Appropriation: None.
Fiscal Note: Requested on January 16, 2021.
Creates Committee/Commission/Task Force that includes Legislative members: No.
Effective Date: October 1, 2021
Staff Summary of Public Testimony:

PRO:  Manufacturers often raise drug prices when that increase is not supported by new evidence.  These unsupported price increases drive health care costs.  There is a need to act now on increasing drug prices.

 

CON:  A Quality Adjusted Life Years (QALY) standard used to judge efficacy of a drug is inappropriate because it does not accurately evaluate to benefit of the drug.  The Institute for Clinical and Economic Review does not consider non-clinical factors for prices and does not conduct a full economic review when evaluating drug prices.  Their evaluations should not be used to determine if drug prices are justified.  This bill is a price control bill and relies on information from an unregulated group.  Price controls have been found to be unconstitutional and reduce access to life saving drugs. The bill does not provide due process rights for manufacturers.  The Institute for Clinical and Economic Review does not incorporate patient voices and patient groups do not support the bill.  Price controls affect building trades associated with pharmaceutical industry and threaten jobs.

 

OTHER:  The Institute for Clinical and Economic Review is an independent nonpartisan organization and QALY is not used to evaluate the price increase of a drug.

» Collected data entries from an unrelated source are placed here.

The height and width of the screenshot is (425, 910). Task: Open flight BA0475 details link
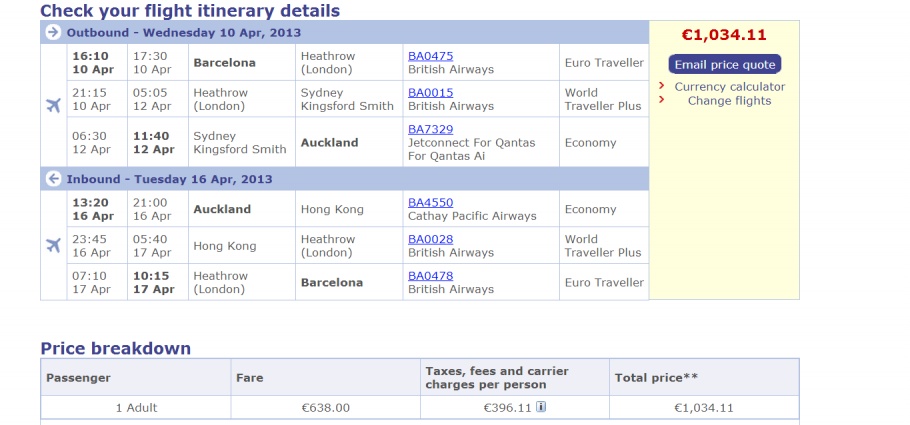coord(431,55)
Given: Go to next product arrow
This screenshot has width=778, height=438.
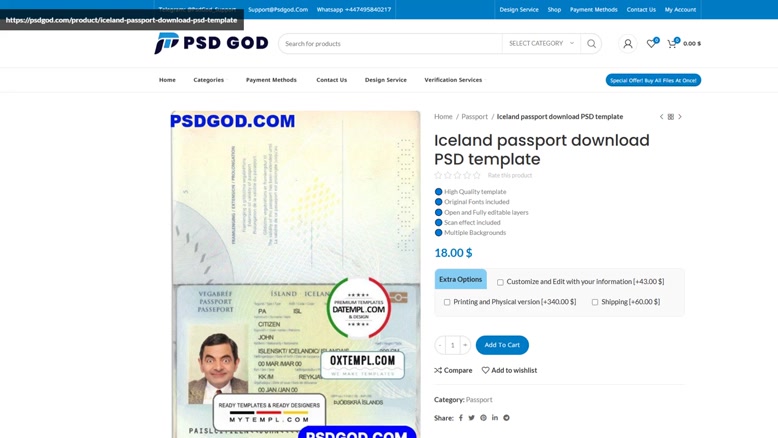Looking at the screenshot, I should coord(680,117).
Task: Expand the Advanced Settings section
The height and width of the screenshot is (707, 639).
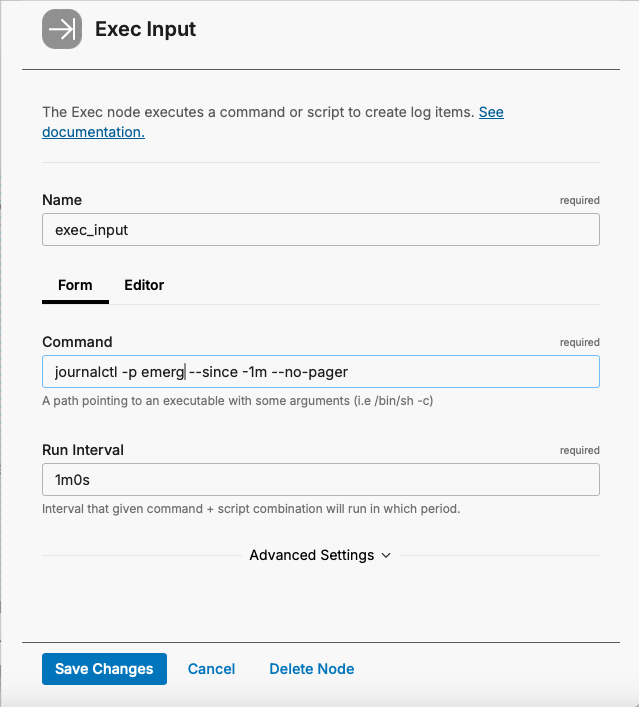Action: (311, 555)
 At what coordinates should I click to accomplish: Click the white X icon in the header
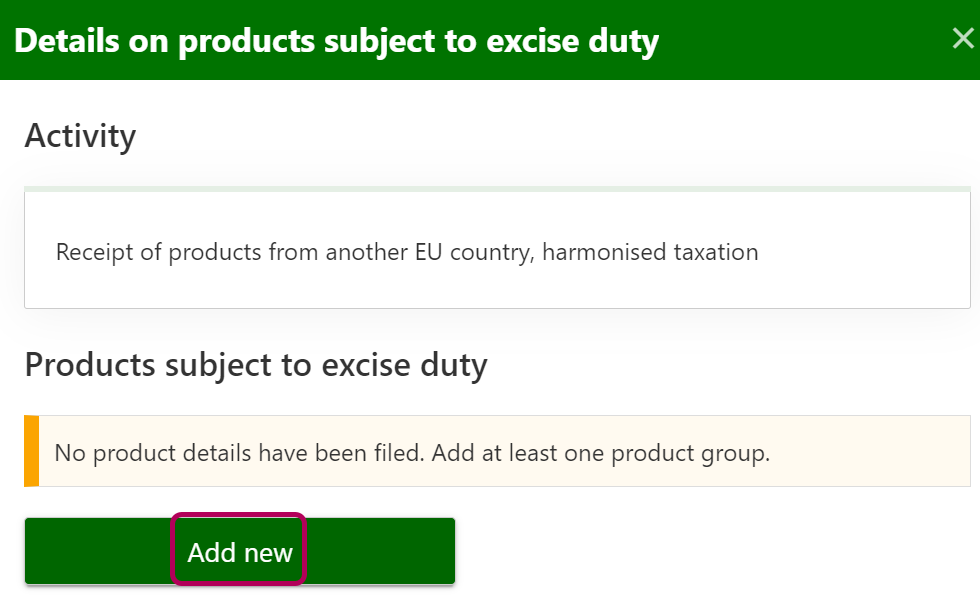(962, 39)
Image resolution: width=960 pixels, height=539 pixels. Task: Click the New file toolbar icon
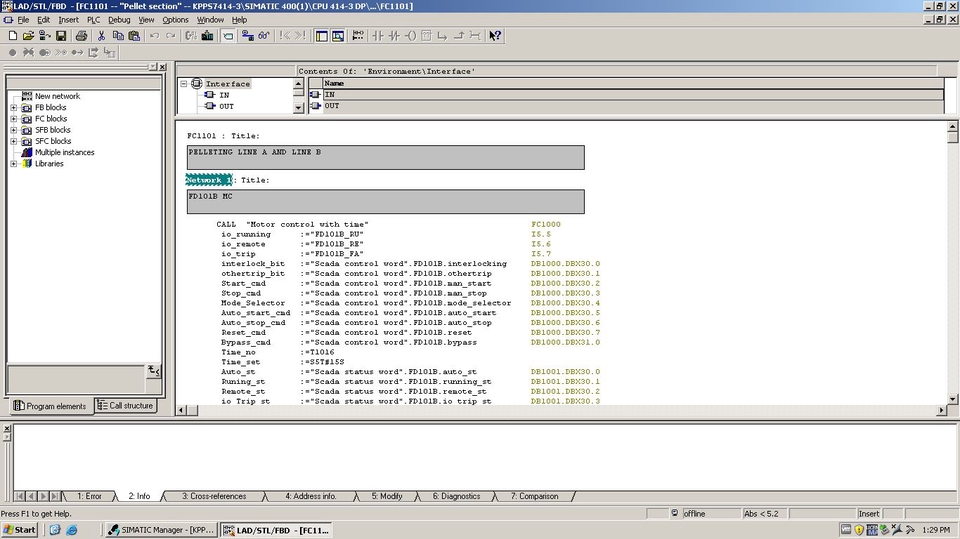coord(12,36)
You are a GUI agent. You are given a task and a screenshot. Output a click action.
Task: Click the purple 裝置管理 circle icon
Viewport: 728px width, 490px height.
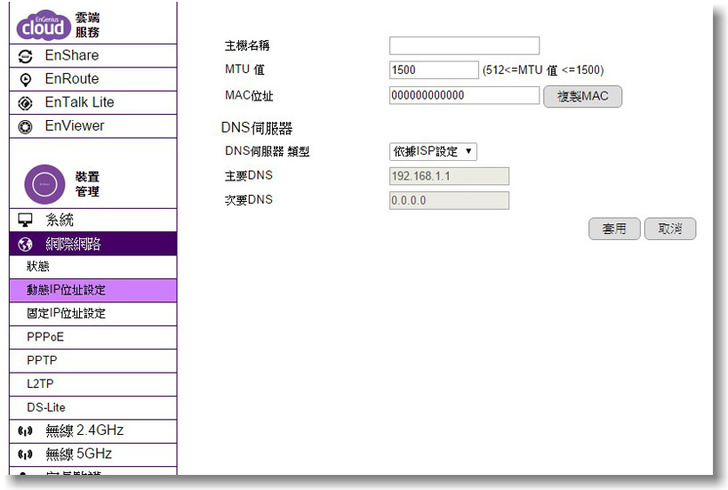click(44, 183)

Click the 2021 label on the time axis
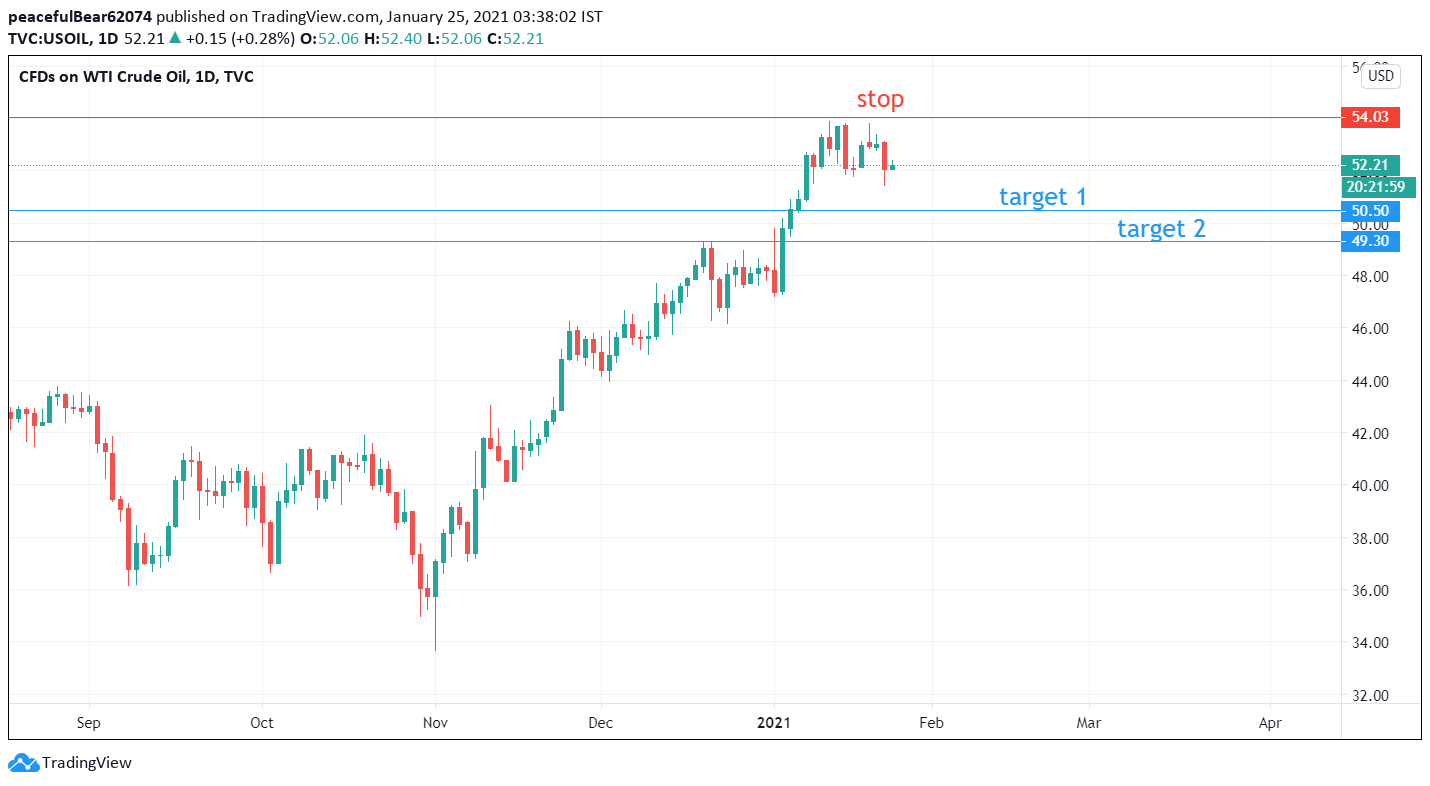click(x=775, y=721)
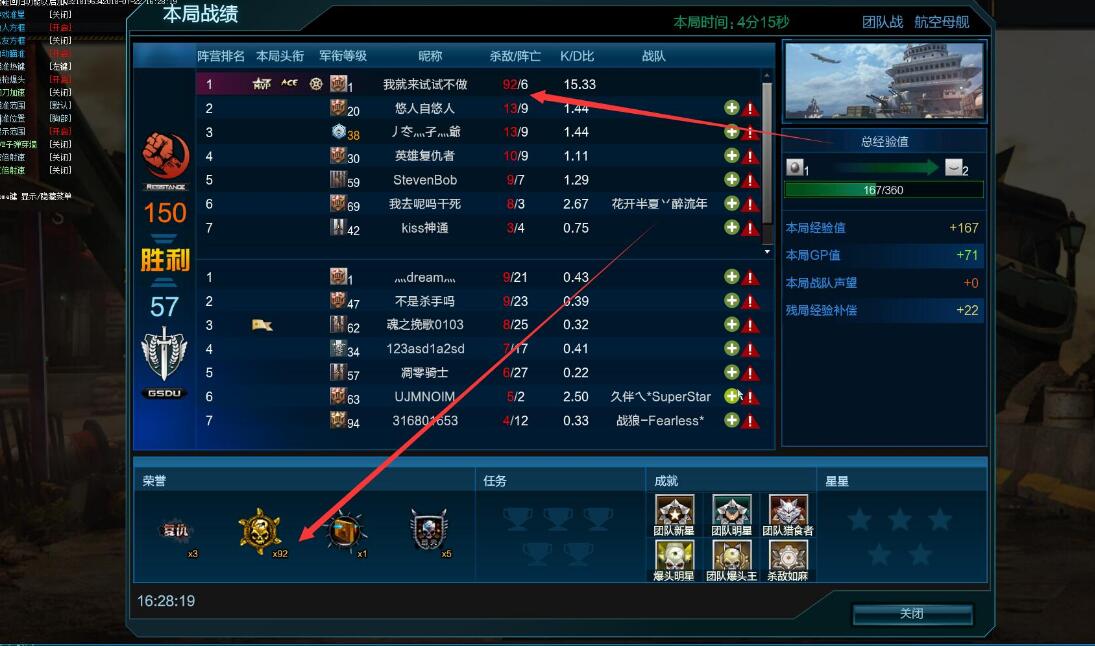Add friend StevenBob with green plus icon
The width and height of the screenshot is (1095, 648).
tap(731, 179)
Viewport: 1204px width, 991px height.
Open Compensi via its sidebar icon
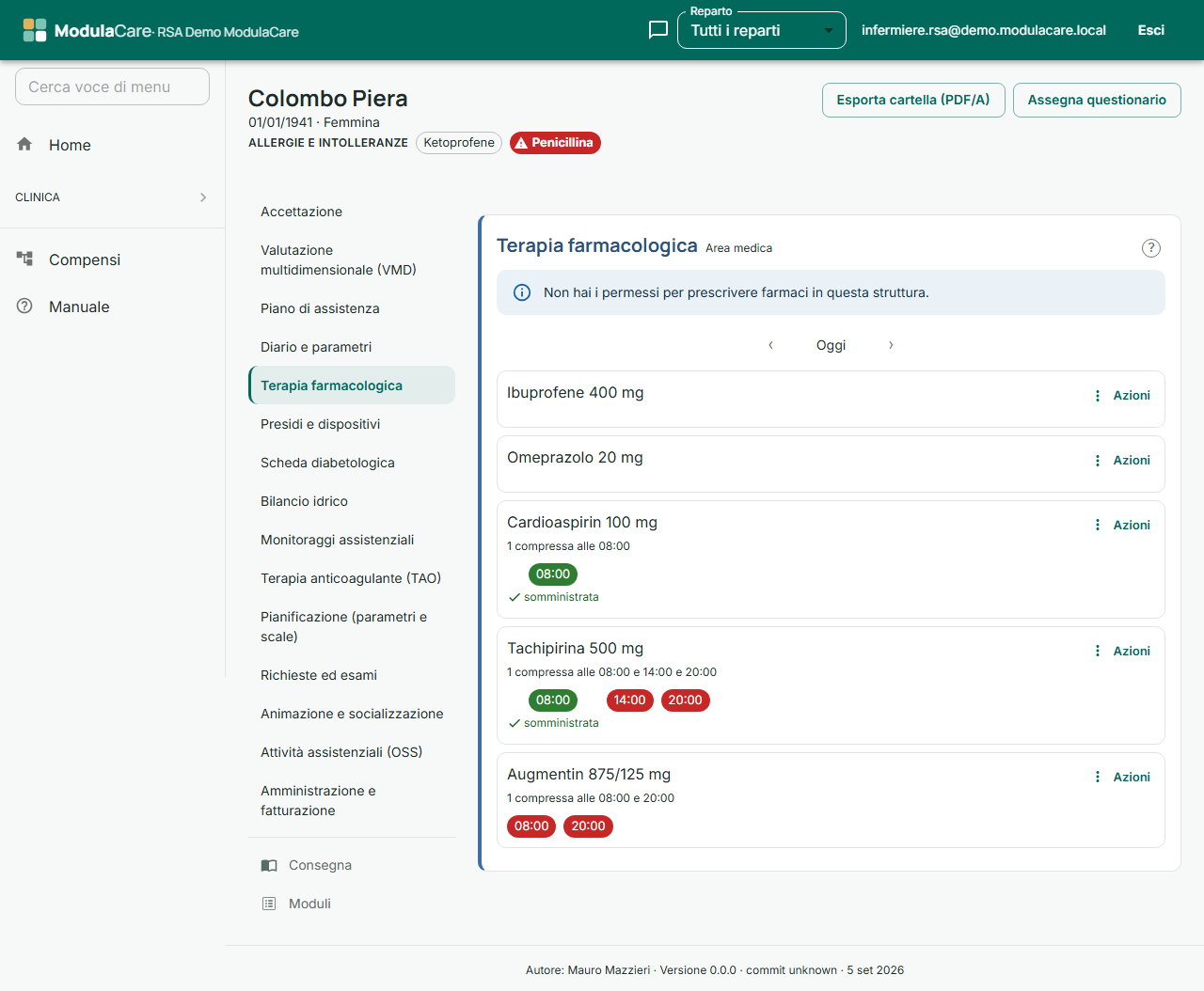click(x=24, y=259)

Persons Testifying: PRO: Senator Karen Keiser, Prime Sponsor; Chris Bandoli, Association of Washington Healthcare Plans; Marcia Stedman, Health Care for All-Washington.
CON: Devin Wakefield; Brian Warren, Biotechnology Innovation Organization; Donna Steward, Pharmaceutical Research and Manufacturers of America; Siri Vaeth, Cystic Fibrosis Research Inc.; Sarah B Tompkins, citizen; Lee Newgent, PILMA; Adrienne Shapiro, Axis Advocacy; Michael Transue, Oregon Biosciences Association.
OTHER: Sarah Emond, Institute for Clinical and Economic Review; Drew Gattine, National Academy for State Health Policy; Rick Hughes, Ray's General Store and Pharmacy.
Persons Signed In To Testify But Not Testifying: No one.